Brad Parscale, the former Trump campaign manager who was demoted in July, claimed in a Fox News interview on Tuesday night that President Trump would have handily won the election if he had expressed more empathy about the coronavirus pandemic.
“We lost suburban families,” Mr. Parscale said. “I think that goes to one thing: the decision on Covid to go for opening the economy versus public empathy.”
He added, “I think if he had been publicly empathetic, he would have won.”
Mr. Parscale also appeared to blame those who succeeded him in running Mr. Trump’s campaign for failing to file lawsuits before Election Day. In fact, the campaign filed multiple lawsuits during the early voting period seeking to block mail-in ballot rule changes.
“I wanted lawyers everywhere,” Mr. Parscale said. “Why, during the early voting days, why weren’t they already getting in there and filing lawsuits? Why are we doing it post?”
At other points in the interview, Mr. Parscale refused to concede that the president had lost the election, claiming that Mr. Trump was “in a position that he might be able to pull this off.”
Mr. Parscale has kept a low profile since September, when he was hospitalized after his wife, Candice, called the police saying he was in his house with guns and threatening to hurt himself. According to a police report, Ms. Parscale also said her husband had bruised her arms during ”a physical altercation.” She later walked back the claim of domestic abuse.

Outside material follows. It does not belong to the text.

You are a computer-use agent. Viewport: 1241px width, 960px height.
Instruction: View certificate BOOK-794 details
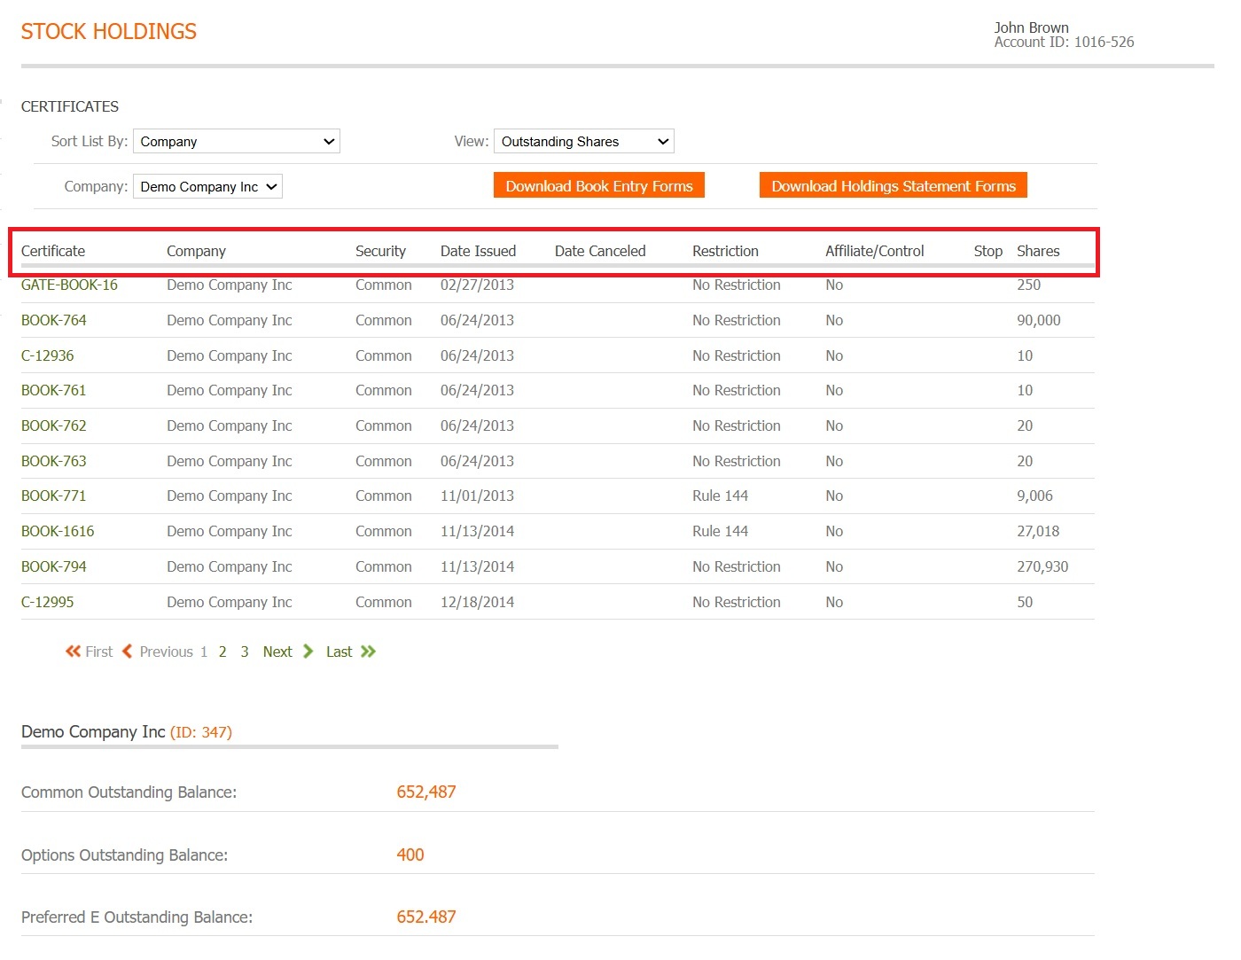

Since that episode, which was caught on police body camera footage, Mr. Parscale has claimed he wants to go back to a simpler, more private life flipping real estate. He has told friends he wants to leave politics. Current and former Trump officials on Tuesday interpreted Mr. Parscale’s re-emergence as an attempt to increase the value of a memoir he is also trying to sell and to ingratiate himself with the president.
Mr. Parscale said in the Fox interview that he had not spoken to Mr. Trump recently, and that the fracturing of their relationship was “pretty hurtful.”
“I gave every inch of my life to them,” he said of the Trump family. “Every inch.”
At another point in the interview, he claimed that he was a “semi-quasi campaign manager” during Mr. Trump’s winning 2016 campaign, alongside Jared Kushner, the president’s son-in-law. In fact, Kellyanne Conway, a former White House official, was the president’s campaign manager four years ago.
“The worst thing to ever do was to break us two up,” Mr. Parscale said of his relationship with Mr. Kushner, claiming that the president’s son-in-law was also “slightly sidelined” after his demotion.
Addressing the altercation in September for the first time, Mr. Parscale hinted at strains in his marriage but did not address the abuse allegation. Martha MacCallum, the Fox News host who conducted the interview, did not ask him about it.
“We lost two children during the election,” Mr. Parscale said, referring to the death of their twins. “We were completely attacked by the left, the right, the media. And I got to a bad place.”
He said that he and his wife had “never been happier,” adding, “I’m just glad I moved on.”